# VBForums UtilityBank > UtilityBank - IDE Add-Ins >  VB6 IDE Linker AddIn

## Krool

The initial concept and core of this add-in was developed by 'The Trick'. (VB6-Trick-Advanced-Tools)

I needed a stripped-down version of this to just intercept the linking events. Thus other features, also those who causes problems on compiling in some projects ('Global Checking' section, to remove integer overflow checks etc.), are not contained.

By using this linking events you can place a file location which will be shell executed (e.g. batch file).
Reasons for such need are for example to replaces .obj files with Cobj files in order to statically link an C library into the Std-EXE or Ax-DLL.
The batch file to replace .obj with .cobj file could look like this:


```
del xyz.obj
copy xyz.cobj xyz.obj
```

Real life example is the sqlite3win32 project from 'VBForumsCommunity' to Staticly compile sqlite3 into a VB6 project.

This add-in will write to the [VBCompiler] section of an .vbp file:


```
[VBCompiler]
LinkSwitches=KERNEL32.LIB /OPT:NOREF /OPT:NOWIN98
LinkBefore=replace_cobj.bat
```

However, it detects and preserves in case there is a [TAT] section available from the Trick Advanced Tools to maintain compatibility. In case it is detected a checkbox will appear, giving the opportunity to preserve or break compatibility with the Trick Advanced Tools.

----------


## georgekar

I get a message
LINK : fatal error LNK1181: cannot open input file "KERNEL32.LIB"
I found the KERNEL32.LIB so I put this
C:\Program Files (x86)\Windows Kits\10\Lib\10.0.18362.0\um\arm64\KERNEL32.LIB /OPT:NOREF /OPT:NOWIN98
In the addin, but I get another error:
...........Incremental Linker Version 6.00.8447
.............
LINK : fatal error LNK1181: cannot open input file "C:\Program.obj"

In replace_cobj.bat there are two statements for copy, but the files *.cobj not exist (there not in the zip file)
I use Windows 10 64bit
Any Idea

----------


## georgekar

I get the files from git, and finally i have a bin file with the 3 files:
sqlite3win32.dll
sqlite3win32helper.cobj
sqlite3win32stubs.cobj

----------


## Eduardo-

I'm trying to compile VBSQLite but I always get this error:



I also tried running the Add-In in source code, and I see that Function InitializeHooks runs fine, to the end (InitializeHooks = True), but in ModCallback Public Function TipFinishExe2_user is never called when I compile.

----------


## wqweto

This usually means that LinkSwitches or .cobj external dependencies are prevent the linker from producing executable.

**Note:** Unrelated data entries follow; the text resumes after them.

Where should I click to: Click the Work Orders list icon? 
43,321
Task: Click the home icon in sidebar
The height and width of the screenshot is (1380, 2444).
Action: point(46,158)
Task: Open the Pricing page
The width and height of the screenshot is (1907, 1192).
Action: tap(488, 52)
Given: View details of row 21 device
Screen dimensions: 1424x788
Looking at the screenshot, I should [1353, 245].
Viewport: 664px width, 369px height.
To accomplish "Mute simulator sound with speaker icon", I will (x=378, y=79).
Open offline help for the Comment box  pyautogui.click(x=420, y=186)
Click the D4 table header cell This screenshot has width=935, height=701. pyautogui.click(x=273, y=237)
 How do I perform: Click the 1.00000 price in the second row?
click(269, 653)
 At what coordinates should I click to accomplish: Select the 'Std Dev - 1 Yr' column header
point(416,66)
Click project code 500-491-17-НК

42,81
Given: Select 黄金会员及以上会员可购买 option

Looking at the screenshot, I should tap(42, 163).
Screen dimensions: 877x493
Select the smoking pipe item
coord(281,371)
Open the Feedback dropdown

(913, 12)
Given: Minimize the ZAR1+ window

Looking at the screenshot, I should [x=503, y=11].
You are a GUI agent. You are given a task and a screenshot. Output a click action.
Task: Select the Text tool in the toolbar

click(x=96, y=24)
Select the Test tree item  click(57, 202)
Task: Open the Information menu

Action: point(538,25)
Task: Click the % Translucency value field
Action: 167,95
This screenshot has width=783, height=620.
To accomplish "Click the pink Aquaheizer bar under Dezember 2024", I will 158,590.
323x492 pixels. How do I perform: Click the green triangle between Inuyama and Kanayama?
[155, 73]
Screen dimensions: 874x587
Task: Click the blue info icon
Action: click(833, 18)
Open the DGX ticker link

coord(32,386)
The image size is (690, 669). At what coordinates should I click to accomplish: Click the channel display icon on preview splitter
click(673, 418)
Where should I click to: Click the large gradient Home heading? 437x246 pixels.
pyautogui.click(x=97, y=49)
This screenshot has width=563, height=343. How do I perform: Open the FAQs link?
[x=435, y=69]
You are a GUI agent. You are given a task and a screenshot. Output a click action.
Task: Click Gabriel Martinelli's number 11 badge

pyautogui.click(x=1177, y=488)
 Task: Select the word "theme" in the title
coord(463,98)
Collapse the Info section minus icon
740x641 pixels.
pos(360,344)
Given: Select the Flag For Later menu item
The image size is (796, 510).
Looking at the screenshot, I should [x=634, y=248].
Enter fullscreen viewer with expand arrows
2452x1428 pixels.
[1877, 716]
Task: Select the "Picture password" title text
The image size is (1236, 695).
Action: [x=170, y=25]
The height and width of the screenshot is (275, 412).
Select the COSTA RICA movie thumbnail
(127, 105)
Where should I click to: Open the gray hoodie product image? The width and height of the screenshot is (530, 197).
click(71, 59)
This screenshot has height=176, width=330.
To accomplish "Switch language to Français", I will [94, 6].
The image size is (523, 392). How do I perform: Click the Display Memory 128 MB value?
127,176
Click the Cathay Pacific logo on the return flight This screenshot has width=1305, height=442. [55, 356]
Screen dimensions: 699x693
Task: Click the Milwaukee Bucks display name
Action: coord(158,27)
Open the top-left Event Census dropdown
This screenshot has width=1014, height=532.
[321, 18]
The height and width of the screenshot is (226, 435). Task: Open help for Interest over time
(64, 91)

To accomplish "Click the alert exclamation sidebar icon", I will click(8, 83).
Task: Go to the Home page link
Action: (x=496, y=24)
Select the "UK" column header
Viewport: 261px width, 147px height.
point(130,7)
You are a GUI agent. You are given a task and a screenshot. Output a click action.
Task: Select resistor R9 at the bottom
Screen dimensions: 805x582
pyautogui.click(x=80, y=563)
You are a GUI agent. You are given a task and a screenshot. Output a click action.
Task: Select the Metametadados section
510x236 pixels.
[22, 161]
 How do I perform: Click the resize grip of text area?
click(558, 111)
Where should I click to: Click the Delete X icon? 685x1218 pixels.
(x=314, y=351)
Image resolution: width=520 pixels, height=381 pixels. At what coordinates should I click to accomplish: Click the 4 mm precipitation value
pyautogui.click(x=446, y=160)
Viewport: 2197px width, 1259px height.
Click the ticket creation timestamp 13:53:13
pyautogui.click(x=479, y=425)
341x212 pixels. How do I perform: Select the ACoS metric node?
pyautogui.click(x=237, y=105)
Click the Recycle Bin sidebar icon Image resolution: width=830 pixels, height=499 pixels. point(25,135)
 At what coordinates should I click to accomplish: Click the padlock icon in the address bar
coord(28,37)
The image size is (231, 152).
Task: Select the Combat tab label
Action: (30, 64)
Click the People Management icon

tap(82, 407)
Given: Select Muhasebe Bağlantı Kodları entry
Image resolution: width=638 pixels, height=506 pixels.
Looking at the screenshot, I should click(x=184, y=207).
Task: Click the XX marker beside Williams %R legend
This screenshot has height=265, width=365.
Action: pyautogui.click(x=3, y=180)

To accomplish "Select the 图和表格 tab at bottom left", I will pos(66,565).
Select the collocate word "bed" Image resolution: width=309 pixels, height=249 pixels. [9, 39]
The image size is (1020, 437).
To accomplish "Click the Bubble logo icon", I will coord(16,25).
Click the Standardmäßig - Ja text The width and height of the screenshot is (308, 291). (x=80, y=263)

For instance having KERNEL32.LIB in LinkSwitches means that this .lib file has to be available in some path as listed in LIB environment variables (this is what standard link.exe uses).

You need to add LIB to to you env. variables with value of *C:\Program Files (x86)\Microsoft Visual Studio\VC98\Lib* or similar. This means you have to install VC6 along VB6 from setup.

cheers,
</wqw>

----------


## Eduardo-

I don't have VC installed now. But it is very strange to me that TipFinishExe2_user is never called when I compile anything. 
I think this callback should be called when I compile a new standard exe project Project1.exe.

----------


## wqweto

I'm using my own surrogate linker which automatically copies .cobj files to same named .obj if it finds these .cobj files in target directory. Krool had problems with it and that's why he created the add-in but I think I fixed couple of issues with command line parsing it had.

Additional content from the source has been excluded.